Wednesday, November 19, 2014

Network Analysis


Goals and Objectives

The goal of this exercise was to learn how and perform network analysis in a real life scenario. The example scenario we are considering the transportation of frac sand. We routed the sand from the mines to the nearest railroad terminal. Once that is done we learned how to estimate the number of trips the trucks will take and the cost this traffic will incur on the local roads. We then figured how much each county in Western Wisconsin would have to pay to maintain these roads.
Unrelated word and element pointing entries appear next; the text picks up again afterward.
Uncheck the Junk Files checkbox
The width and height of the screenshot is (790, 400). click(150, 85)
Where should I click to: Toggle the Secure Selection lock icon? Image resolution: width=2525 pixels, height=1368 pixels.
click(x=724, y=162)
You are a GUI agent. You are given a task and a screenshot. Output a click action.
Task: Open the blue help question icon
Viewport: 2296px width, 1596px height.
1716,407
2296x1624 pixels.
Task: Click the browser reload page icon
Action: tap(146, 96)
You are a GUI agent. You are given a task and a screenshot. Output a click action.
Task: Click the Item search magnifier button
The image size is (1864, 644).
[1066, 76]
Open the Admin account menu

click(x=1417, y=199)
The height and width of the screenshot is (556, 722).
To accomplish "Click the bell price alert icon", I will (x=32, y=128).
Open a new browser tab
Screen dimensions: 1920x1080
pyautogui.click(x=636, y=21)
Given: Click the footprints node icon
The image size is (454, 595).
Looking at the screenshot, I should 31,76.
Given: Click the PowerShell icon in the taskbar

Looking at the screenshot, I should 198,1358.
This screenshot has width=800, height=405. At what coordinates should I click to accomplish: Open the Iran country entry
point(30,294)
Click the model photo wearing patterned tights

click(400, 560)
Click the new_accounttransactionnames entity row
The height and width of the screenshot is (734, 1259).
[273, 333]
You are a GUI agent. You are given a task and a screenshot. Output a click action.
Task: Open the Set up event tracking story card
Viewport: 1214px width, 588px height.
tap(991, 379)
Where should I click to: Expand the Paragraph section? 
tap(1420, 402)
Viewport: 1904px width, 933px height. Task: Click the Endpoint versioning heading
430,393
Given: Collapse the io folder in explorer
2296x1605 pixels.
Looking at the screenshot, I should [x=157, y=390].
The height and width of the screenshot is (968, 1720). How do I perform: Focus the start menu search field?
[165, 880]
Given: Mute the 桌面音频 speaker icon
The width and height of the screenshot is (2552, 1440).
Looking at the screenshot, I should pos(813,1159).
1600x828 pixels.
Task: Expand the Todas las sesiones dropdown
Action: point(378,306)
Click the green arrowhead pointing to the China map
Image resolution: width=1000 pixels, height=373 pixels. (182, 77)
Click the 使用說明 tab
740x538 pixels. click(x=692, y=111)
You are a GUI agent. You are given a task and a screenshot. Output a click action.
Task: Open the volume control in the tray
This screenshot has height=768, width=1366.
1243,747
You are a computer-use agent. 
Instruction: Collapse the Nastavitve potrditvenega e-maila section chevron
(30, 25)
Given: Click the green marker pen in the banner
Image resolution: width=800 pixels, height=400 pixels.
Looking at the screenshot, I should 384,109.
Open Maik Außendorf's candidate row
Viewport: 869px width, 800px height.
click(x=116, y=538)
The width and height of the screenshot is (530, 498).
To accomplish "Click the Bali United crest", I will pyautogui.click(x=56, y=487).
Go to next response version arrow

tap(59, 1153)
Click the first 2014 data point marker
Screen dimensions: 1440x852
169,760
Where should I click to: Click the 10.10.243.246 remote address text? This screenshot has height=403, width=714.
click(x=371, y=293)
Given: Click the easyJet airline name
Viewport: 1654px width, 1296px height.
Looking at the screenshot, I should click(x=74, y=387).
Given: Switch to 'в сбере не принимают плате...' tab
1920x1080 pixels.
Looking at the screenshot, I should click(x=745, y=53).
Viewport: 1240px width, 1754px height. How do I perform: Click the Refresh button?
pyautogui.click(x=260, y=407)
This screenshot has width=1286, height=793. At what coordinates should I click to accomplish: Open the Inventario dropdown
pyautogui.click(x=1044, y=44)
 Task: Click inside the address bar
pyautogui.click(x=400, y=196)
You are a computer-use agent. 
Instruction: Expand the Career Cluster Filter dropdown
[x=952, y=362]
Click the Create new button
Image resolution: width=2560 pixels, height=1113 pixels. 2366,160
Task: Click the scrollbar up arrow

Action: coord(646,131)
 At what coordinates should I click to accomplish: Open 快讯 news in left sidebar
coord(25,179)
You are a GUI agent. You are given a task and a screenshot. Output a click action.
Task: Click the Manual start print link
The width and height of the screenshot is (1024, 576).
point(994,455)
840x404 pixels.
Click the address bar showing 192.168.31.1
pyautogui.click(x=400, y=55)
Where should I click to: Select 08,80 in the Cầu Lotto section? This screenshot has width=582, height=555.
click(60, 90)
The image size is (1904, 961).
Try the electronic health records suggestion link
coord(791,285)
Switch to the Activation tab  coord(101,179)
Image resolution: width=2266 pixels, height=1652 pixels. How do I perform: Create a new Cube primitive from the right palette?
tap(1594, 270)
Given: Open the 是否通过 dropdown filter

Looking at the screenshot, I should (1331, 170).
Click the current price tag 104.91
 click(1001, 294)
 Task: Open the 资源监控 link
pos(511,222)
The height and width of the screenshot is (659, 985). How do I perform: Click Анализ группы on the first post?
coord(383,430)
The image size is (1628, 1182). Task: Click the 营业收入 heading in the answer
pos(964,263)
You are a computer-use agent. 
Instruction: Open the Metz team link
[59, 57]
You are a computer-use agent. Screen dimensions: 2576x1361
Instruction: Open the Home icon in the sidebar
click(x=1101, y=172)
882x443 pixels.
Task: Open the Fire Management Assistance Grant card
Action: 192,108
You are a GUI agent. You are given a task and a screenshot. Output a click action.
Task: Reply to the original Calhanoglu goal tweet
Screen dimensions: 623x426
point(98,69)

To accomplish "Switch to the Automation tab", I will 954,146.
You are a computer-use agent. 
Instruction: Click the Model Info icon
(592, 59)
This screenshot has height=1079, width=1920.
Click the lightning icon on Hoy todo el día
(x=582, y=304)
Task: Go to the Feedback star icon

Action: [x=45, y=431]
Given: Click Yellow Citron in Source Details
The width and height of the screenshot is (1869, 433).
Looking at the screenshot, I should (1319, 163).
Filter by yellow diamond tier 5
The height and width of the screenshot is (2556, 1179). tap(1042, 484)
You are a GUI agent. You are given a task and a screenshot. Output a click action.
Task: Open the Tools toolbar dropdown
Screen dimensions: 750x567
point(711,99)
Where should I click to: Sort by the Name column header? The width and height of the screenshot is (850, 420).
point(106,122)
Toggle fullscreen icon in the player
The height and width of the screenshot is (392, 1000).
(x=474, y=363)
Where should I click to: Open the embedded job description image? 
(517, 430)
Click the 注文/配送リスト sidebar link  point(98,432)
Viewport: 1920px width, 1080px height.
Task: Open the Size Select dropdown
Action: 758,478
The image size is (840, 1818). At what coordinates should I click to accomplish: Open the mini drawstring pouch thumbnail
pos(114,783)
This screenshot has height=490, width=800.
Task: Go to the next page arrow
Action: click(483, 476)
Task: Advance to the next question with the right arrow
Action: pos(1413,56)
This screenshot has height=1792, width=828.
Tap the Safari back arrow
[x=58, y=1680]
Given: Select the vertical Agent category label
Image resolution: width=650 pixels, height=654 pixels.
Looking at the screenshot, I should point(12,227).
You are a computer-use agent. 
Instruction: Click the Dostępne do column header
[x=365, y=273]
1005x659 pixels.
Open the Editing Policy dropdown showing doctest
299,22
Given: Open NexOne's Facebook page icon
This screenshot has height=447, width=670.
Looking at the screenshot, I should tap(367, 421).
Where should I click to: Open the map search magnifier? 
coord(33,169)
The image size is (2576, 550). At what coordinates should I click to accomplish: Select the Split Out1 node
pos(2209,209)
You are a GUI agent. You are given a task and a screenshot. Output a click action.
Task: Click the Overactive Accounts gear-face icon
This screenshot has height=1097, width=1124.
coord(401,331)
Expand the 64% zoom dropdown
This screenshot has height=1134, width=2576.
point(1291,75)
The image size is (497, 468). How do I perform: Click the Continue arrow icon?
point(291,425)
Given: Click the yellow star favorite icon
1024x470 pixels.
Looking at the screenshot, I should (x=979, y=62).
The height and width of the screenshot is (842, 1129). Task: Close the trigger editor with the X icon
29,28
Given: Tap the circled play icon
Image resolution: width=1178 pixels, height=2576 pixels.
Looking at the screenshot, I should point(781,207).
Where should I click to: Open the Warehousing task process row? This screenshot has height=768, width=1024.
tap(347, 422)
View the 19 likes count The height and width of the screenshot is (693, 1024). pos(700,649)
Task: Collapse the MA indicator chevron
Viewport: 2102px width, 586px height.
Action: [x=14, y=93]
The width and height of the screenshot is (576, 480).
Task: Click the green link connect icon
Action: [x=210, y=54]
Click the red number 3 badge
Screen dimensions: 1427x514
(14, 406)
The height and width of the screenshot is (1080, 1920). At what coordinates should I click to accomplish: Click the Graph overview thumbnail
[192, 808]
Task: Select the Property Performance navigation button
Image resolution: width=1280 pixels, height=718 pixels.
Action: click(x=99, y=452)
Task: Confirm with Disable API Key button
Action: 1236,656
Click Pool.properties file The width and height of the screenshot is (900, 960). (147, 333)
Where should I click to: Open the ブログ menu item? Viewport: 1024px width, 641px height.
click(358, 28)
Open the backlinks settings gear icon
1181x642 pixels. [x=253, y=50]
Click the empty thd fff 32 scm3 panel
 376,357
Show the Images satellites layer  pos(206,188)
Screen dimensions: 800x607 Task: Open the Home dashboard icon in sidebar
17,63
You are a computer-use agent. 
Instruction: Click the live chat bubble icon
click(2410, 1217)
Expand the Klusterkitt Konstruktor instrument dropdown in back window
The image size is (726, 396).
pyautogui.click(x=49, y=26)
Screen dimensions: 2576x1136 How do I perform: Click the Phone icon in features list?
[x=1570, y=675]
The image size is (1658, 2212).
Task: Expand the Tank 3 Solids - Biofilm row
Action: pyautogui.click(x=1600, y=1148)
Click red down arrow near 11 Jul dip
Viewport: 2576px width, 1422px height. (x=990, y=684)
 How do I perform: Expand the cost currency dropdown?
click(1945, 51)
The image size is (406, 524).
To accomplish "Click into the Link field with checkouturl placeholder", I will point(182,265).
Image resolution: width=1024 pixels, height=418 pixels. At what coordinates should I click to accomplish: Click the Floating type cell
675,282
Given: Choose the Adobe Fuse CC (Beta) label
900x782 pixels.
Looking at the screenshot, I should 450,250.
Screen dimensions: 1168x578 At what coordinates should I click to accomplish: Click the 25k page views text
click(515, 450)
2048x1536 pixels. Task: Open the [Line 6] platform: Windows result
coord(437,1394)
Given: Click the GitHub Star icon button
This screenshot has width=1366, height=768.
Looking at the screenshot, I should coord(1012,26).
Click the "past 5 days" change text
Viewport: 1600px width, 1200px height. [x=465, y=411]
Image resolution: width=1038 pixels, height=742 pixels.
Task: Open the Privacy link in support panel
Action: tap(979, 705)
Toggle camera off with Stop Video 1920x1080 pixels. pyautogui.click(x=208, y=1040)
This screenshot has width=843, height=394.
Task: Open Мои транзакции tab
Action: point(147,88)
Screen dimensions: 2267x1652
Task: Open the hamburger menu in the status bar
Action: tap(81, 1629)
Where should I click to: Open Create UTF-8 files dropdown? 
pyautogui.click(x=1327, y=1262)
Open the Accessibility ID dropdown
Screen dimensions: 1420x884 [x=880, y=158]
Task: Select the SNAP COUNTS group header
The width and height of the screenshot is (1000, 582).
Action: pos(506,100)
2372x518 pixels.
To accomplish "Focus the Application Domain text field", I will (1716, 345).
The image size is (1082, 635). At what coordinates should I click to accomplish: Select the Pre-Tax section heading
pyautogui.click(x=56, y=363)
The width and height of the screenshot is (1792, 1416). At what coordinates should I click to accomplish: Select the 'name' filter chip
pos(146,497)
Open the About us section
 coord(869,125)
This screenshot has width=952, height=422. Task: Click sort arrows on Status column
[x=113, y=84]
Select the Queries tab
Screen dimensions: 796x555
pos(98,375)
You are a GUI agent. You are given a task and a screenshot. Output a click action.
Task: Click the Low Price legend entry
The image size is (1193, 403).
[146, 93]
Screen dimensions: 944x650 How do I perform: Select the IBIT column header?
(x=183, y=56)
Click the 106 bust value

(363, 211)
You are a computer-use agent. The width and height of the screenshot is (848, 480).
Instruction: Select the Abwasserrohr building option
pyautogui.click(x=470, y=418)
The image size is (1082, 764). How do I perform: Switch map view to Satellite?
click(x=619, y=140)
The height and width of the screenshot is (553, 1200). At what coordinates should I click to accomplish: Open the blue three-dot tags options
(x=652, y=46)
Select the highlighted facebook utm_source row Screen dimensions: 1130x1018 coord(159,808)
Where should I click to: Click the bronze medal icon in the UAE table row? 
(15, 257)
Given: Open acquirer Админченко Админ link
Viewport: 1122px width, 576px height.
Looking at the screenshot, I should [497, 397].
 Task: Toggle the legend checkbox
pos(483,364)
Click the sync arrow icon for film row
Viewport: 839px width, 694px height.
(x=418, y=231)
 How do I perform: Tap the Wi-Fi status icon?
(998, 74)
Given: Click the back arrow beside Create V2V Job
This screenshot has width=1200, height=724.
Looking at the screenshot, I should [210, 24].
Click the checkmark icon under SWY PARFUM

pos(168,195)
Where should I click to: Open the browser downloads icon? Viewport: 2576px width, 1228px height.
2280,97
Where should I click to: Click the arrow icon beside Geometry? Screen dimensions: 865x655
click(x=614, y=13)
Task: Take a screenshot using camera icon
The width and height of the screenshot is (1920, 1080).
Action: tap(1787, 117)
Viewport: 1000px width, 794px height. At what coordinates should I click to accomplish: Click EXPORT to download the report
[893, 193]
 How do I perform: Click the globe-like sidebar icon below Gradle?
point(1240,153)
This is a relevant example because in the real world frac sand trucking has a significant impact on the local roads. 

Methods 

     The first step in this part of the lab was to bring in the streets network data set for the whole U.S. The next step was to bring in the rail terminals data set. Since we are only interested in the mines that move their sand by truck and rail I did a select by MODE_TYPE and did truck and rail mines. I then took that selection and made a feature class that only has the truck and rail terminals.
     The next step was to do some network analysis. I opened the network analyst window and added a new closest facility layer. I loaded my rail_terminals as the facilities and my mines as the incidents. I then ran a solve this gave the routes from my mines to the closest rail terminal. It appears on the map that there is only one truck on each route but if you select the route there are many records of trucks on each route.
     Next I began to build my model in model builder. I started by recreating the above described routes through use of the make closest facility layer and add locations tools. Just like above I add the solve tool to my model and then run the model. I then used the select data tool to extract my routes from the closest facility solver and save them in my goedatabase. To save them I used the copy features tool.
      Once I had all the routes to the closest rail terminals could then begin to find how much the truck are going to cost the county in road damage. The first thing I did was to find the distance the trucks are traveling. I added a field and called it Miles then I did a calculate field and divided the shape_length field in the route table by 1600. This gives the distance in Miles. Next I added another field called Cost. I took my Miles field and took it times 100 because the trucks make 50 trips. I multiply that by 2.2 cents and then divide that whole equation by 100 because there are 100 cents in a dollar.(See calculations below.) I now had totals for how much each trip cost. The next step is to find out how much each county spent. In order to do this I did a field join between the Wisconsin counties class and my routes class. Once those are joined the final step was to run a statistics summary on the Cost field. I summarized it by county names so it took all the costs for each county name and summed them. The chart in the results section in what that table looks like. Directly below is the model I made and ran to get my desired results.


Model Builder

[SHAPE_LENGTH]/1600 = (x)mi   Then I did.  ((x)mi *100)2.2)/100= cost per trip

Results

After the model is run the map below is the result I got. It shows all the mines we are concerned with in Western Wisconsin as well as the rail terminals. The map also shows all of the routes the trucks are taking from a mine to the nearest rail terminal. 




Final Results Map

The chart below shows the hypothetical cost that sand trucking would cost by county, These number are all made up for a an example, however you can see that there is a cost associated with the transportation of the sand. I would venture to guess that the true numbers for the cost to each county is in the thousands of dollars every year for road maintenance. We only figured the cost for 50 truck trips from each mine in a year when in the real world that can be done in a day. Who should pay to fix the roads? Should the county have to pay for this cost because they are in charge of maintaining the roads or should the sand companies pay for it because they are the reason the road is deteriorating faster than with normal traffic. If the mines have to pay for it, is that fare because there are mines that put the sand directly onto rail and wouldn't have to pay this "road tax". This is a question that has been raised and discussed in depth. It is one of many possible draw backs that people see about frac sand mining. Air quality concerns along these roads is also a topic of discussion. 

Cost by County


Conclusion

The point of this lab was not to look at pros and cons of frac sand mining it was to apply network analysis to a real life situation and understand the results. This is a valuable skill that is widely used in many situations. At a city, county, state, and world scale for emergency response, package delivery, every day use of your GPS to get from point A to point B and countless other situations. I really enjoyed learning this technique. It  was more of a hands on technique and seeing how it can be applied in the real world makes it more interesting and realistic to me instead of just crunching data numbers like some of the other techniques. 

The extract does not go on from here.